### EXERCISE GOAL
Output the listing below, keeping each line exactly as it stands.

### DATA FOR THE TASK
▼
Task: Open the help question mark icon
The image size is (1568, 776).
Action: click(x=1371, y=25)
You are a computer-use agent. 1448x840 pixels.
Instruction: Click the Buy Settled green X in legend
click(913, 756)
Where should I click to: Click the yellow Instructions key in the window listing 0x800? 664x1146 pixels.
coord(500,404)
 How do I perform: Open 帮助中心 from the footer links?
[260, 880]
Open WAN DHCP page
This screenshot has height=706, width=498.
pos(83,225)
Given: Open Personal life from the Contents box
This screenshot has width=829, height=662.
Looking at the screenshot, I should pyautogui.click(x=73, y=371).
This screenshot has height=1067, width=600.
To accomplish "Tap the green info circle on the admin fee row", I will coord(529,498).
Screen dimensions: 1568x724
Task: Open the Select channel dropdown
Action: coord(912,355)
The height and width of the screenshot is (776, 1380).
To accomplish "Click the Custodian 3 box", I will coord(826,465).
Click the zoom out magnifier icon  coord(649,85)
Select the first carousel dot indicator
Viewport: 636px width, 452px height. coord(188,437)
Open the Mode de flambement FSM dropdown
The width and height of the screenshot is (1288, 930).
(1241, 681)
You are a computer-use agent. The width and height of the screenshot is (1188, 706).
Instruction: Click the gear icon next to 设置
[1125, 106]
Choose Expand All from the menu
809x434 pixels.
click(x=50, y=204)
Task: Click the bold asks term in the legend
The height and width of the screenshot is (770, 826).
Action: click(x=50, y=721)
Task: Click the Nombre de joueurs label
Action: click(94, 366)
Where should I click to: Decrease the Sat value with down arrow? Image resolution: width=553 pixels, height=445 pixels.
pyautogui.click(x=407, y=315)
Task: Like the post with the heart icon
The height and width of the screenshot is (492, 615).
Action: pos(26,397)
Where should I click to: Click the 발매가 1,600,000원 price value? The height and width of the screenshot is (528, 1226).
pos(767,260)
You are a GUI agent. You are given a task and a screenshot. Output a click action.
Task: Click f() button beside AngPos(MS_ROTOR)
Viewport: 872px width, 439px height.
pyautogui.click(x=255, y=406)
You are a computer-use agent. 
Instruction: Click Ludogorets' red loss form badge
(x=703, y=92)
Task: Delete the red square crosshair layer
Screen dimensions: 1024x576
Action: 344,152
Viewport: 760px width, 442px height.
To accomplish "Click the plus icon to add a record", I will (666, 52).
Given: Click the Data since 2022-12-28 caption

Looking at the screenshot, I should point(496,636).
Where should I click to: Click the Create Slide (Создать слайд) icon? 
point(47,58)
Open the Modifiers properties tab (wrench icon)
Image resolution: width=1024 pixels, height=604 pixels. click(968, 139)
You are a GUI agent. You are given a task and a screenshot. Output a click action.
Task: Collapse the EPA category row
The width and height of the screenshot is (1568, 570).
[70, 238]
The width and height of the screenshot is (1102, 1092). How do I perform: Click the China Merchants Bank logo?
▲
### TASK RESPONSE
Task: Open the help question mark icon
The image size is (1568, 776).
Action: click(x=1371, y=25)
You are a computer-use agent. 1448x840 pixels.
Instruction: Click the Buy Settled green X in legend
click(913, 756)
Where should I click to: Click the yellow Instructions key in the window listing 0x800? 664x1146 pixels.
coord(500,404)
 How do I perform: Open 帮助中心 from the footer links?
[260, 880]
Open WAN DHCP page
This screenshot has height=706, width=498.
pos(83,225)
Given: Open Personal life from the Contents box
This screenshot has width=829, height=662.
Looking at the screenshot, I should pyautogui.click(x=73, y=371).
This screenshot has height=1067, width=600.
To accomplish "Tap the green info circle on the admin fee row", I will coord(529,498).
Screen dimensions: 1568x724
Task: Open the Select channel dropdown
Action: coord(912,355)
The height and width of the screenshot is (776, 1380).
To accomplish "Click the Custodian 3 box", I will coord(826,465).
Click the zoom out magnifier icon  coord(649,85)
Select the first carousel dot indicator
Viewport: 636px width, 452px height. coord(188,437)
Open the Mode de flambement FSM dropdown
The width and height of the screenshot is (1288, 930).
(1241, 681)
You are a computer-use agent. The width and height of the screenshot is (1188, 706).
Instruction: Click the gear icon next to 设置
[1125, 106]
Choose Expand All from the menu
809x434 pixels.
click(x=50, y=204)
Task: Click the bold asks term in the legend
The height and width of the screenshot is (770, 826).
Action: click(x=50, y=721)
Task: Click the Nombre de joueurs label
Action: click(94, 366)
Where should I click to: Decrease the Sat value with down arrow? Image resolution: width=553 pixels, height=445 pixels.
pyautogui.click(x=407, y=315)
Task: Like the post with the heart icon
The height and width of the screenshot is (492, 615).
Action: pos(26,397)
Where should I click to: Click the 발매가 1,600,000원 price value? The height and width of the screenshot is (528, 1226).
pos(767,260)
You are a GUI agent. You are given a task and a screenshot. Output a click action.
Task: Click f() button beside AngPos(MS_ROTOR)
Viewport: 872px width, 439px height.
pyautogui.click(x=255, y=406)
You are a computer-use agent. 
Instruction: Click Ludogorets' red loss form badge
(x=703, y=92)
Task: Delete the red square crosshair layer
Screen dimensions: 1024x576
Action: 344,152
Viewport: 760px width, 442px height.
To accomplish "Click the plus icon to add a record", I will (666, 52).
Given: Click the Data since 2022-12-28 caption

Looking at the screenshot, I should point(496,636).
Where should I click to: Click the Create Slide (Создать слайд) icon? 
point(47,58)
Open the Modifiers properties tab (wrench icon)
Image resolution: width=1024 pixels, height=604 pixels. click(968, 139)
You are a GUI agent. You are given a task and a screenshot. Output a click action.
Task: Collapse the EPA category row
The width and height of the screenshot is (1568, 570).
[70, 238]
The width and height of the screenshot is (1102, 1092). How do I perform: Click the China Merchants Bank logo?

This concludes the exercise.